Además de trabajar más en casa, las mujeres dedican proporcionalmente más tiempo a las labores domésticas y menos a los hijos. Los hombres dedican más parte de todo lo que hacen en casa a los niños. Es decir, las esposas que trabajan pasan más parte de su tiempo «cuidando de la casa» y los maridos pasan más tiempo «cuidando» de los hijos. Dado que la mayoría de los padres prefiere estar con sus hijos a limpiar la casa, los hombres hacen más lo que les gusta. Salen más con los niños a hacer cosas «divertidas», como ir al parque, el zoo, el cine, mientras que las mujeres dedican más tiempo al mantenimiento, a dar de comer y bañar a los niños; actividades agradables, sin duda, pero que suelen ser menos tranquilas o menos especiales que ir al zoo. Y los hombres participan menos en las labores más «desagradables»; limpian menos los baños, por ejemplo.
Como consecuencia, las mujeres tienden a hablar con más énfasis de que están exhaustas, hartas y «emocionalmente agotadas». A muchas mujeres con las que hablé no había forma de apartarlas del tema del sueño. Hablaban de cuántas horas necesitaban para «ir tirando»…, seis y media, siete, siete y media, menos, más. Hablaban de personas conocidas que necesitaban más o menos. Se disculpaban por necesitar tantas horas —«Me temo que necesito ocho horas de sueño»—, como si de verdad fueran demasiadas. Hablaban de cómo no quedarse desveladas cuando les llamaba un niño por la noche, de cómo volver a dormirse. Hablaban del sueño de la misma forma que una persona hambrienta habla de la comida.

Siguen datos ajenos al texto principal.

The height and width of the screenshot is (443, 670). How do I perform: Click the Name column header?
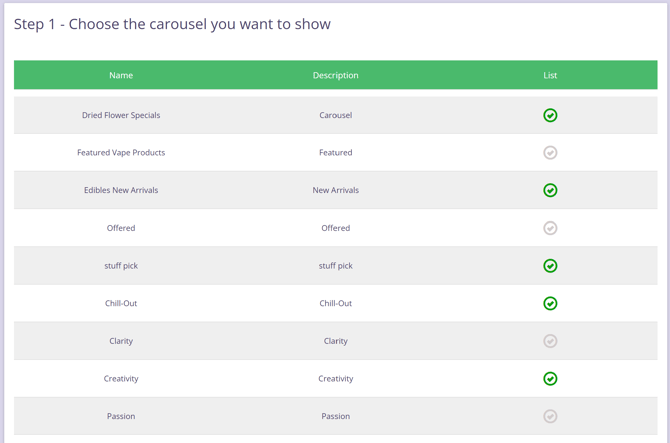[121, 75]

En conjunto, si en este periodo de la historia de Estados Unidos la familia en la que trabajan los dos padres está sufriendo la aceleración de la vida laboral y familiar, las víctimas fundamentales son las madres trabajadoras. Resulta irónico, entonces, que muchas veces sean ellas las «expertas en moverse y llegar a tiempo» de la vida familiar. En las casas que observé, me di cuenta de que solía ser la madre la que apresuraba a los niños: «¡Deprisa, es hora de irse!», «Acábate los cereales», «Eso puedes hacerlo des- pués», «¡Vámonos!». Cuando había que encajar un baño en el cuarto de hora entre las 19.45 y las 20.00, solía ser la madre la que animaba: «¡A ver quién se baña más rápido!». Lo habitual es que el niño más pequeño salga corriendo para ser el primero en acostarse, mientras que el mayor, más sabio, se resiste y pierde tiempo, y a veces se queja: «Mamá está todo el rato metiéndonos prisa». Por desgracia, las madres son casi siempre los pararrayos de la agresividad familiar suscitada por la aceleración de la vida laboral y familiar. Son las «malas» en un proceso en el que además son las víctimas principales. Y ese es, más que las jornadas interminables, la falta de sueño y el desgarro, el precio más triste que pagan las mujeres por ese mes de más que trabajan al año.